> _Consigne_
Remplacez "add-note-button" par "delete-note-button" et recopiez le reste sans rien changer. Commencez au début de la liste ci-dessous et arrêtez-vous après la ligne qui contient "This screenshot has".

> _Liste fournie_
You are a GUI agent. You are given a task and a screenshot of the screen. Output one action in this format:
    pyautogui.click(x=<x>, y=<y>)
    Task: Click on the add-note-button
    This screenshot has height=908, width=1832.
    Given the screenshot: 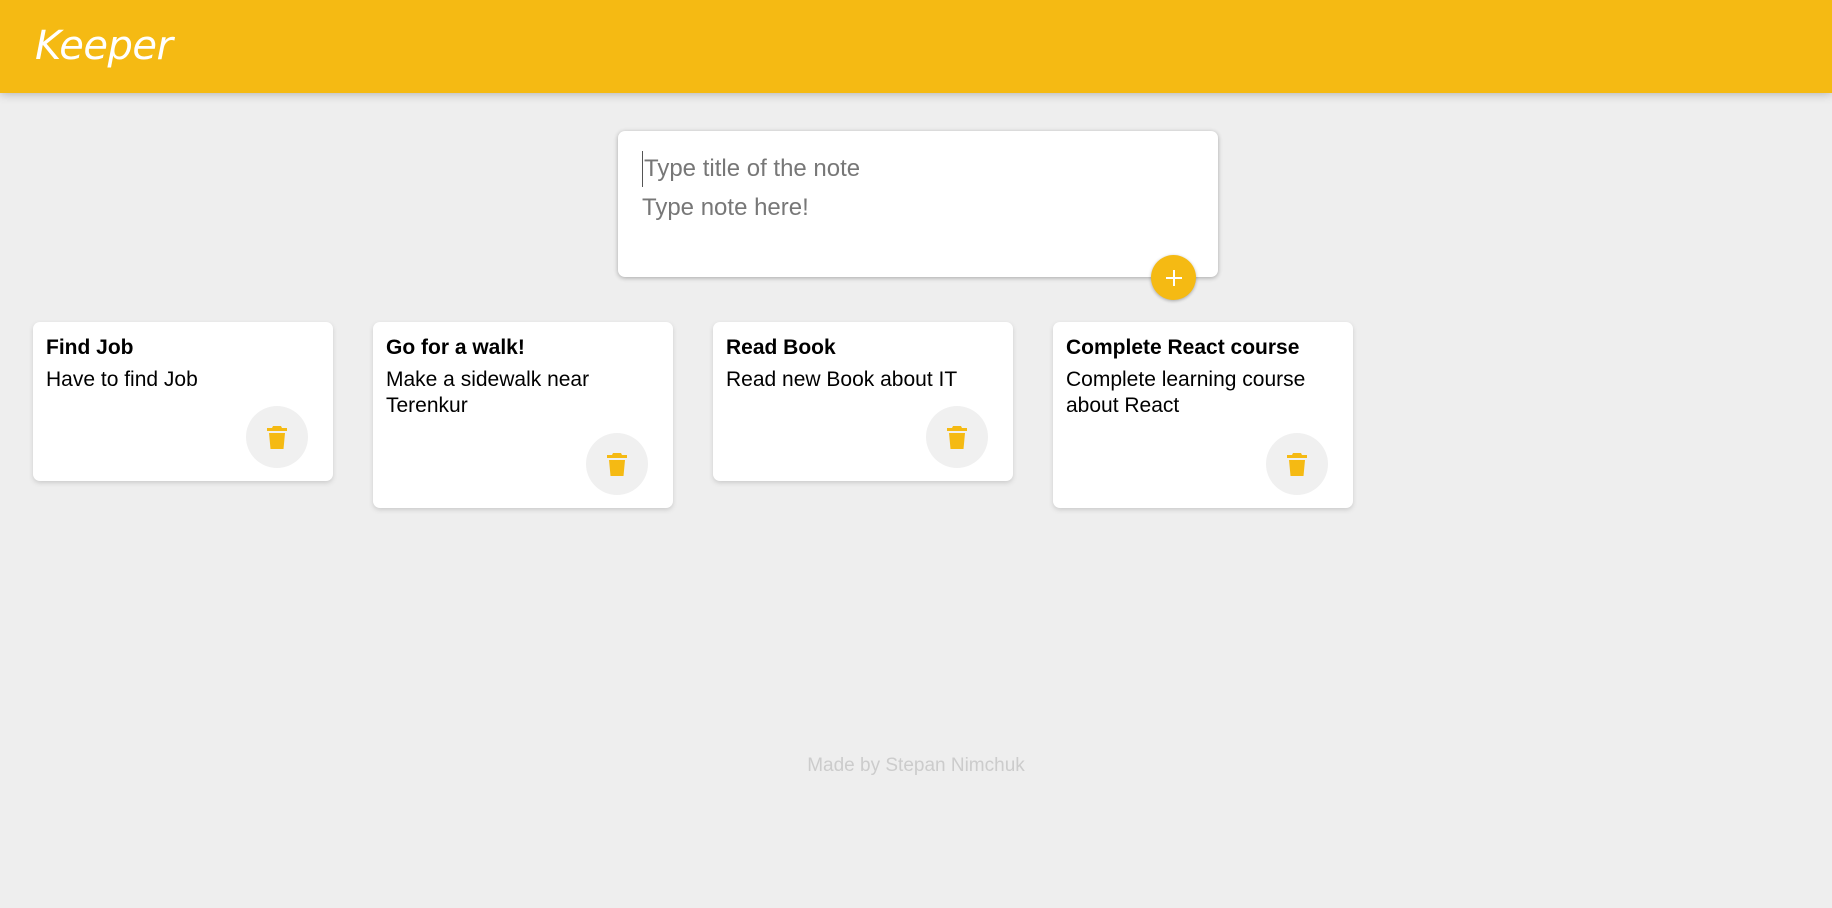 What is the action you would take?
    pyautogui.click(x=1174, y=278)
    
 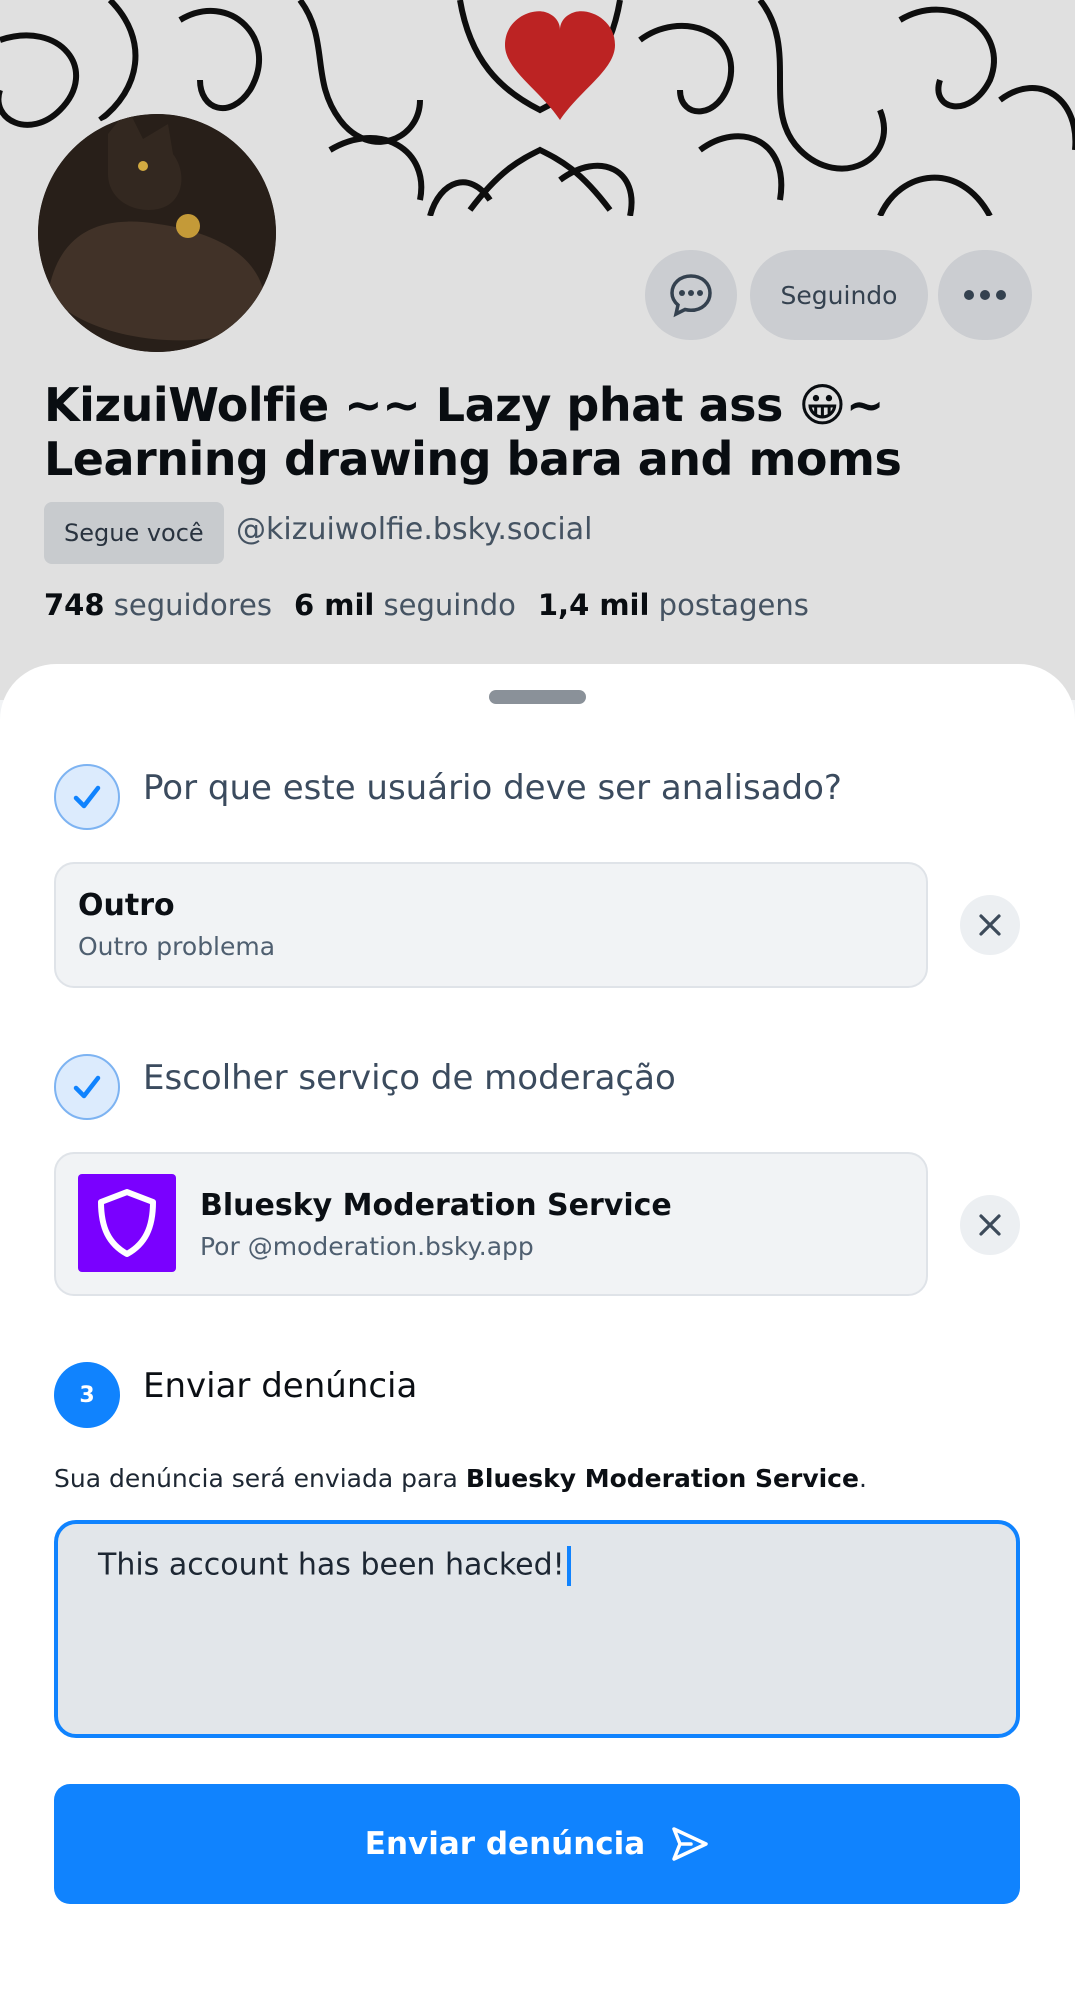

> _Corrigé_
You are a GUI agent. You are given a task and a screenshot of the screen. Output one action in this format:
    pyautogui.click(x=<x>, y=<y>)
    Task: Click on the delete-note-button
    This screenshot has height=908, width=1832.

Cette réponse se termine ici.